Data in this exercise
⁂
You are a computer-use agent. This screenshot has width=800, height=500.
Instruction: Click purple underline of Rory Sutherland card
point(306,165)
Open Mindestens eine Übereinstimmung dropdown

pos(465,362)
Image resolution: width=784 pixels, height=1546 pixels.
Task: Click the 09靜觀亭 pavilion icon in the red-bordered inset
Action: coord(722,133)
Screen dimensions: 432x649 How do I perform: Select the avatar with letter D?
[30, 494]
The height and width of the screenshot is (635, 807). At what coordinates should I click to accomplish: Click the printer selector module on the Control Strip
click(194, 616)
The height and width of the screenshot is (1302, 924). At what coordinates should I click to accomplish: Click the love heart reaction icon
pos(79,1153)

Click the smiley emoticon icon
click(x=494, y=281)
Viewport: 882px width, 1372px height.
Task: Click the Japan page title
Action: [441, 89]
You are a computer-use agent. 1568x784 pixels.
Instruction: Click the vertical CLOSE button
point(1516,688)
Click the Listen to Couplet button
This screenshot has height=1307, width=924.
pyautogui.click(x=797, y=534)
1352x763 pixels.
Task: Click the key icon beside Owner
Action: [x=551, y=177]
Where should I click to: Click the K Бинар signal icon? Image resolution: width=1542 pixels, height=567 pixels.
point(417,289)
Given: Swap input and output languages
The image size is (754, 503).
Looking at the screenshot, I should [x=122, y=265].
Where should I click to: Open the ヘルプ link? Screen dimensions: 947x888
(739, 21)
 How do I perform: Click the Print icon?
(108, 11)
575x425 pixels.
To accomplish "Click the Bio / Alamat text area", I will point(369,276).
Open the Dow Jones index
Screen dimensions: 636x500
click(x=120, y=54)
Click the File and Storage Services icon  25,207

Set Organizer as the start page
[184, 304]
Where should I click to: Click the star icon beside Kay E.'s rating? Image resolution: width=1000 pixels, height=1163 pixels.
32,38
⁂
Try it
Reproduce exactly the line bearing "Instruction: Click the vertical CLOSE button" and all the lines that come after it in the records above; add nothing.

Result
Instruction: Click the vertical CLOSE button
point(1516,688)
Click the Listen to Couplet button
This screenshot has height=1307, width=924.
pyautogui.click(x=797, y=534)
1352x763 pixels.
Task: Click the key icon beside Owner
Action: [x=551, y=177]
Where should I click to: Click the K Бинар signal icon? Image resolution: width=1542 pixels, height=567 pixels.
point(417,289)
Given: Swap input and output languages
The image size is (754, 503).
Looking at the screenshot, I should [x=122, y=265].
Where should I click to: Open the ヘルプ link? Screen dimensions: 947x888
(739, 21)
 How do I perform: Click the Print icon?
(108, 11)
575x425 pixels.
To accomplish "Click the Bio / Alamat text area", I will point(369,276).
Open the Dow Jones index
Screen dimensions: 636x500
click(x=120, y=54)
Click the File and Storage Services icon  25,207

Set Organizer as the start page
[184, 304]
Where should I click to: Click the star icon beside Kay E.'s rating? Image resolution: width=1000 pixels, height=1163 pixels.
32,38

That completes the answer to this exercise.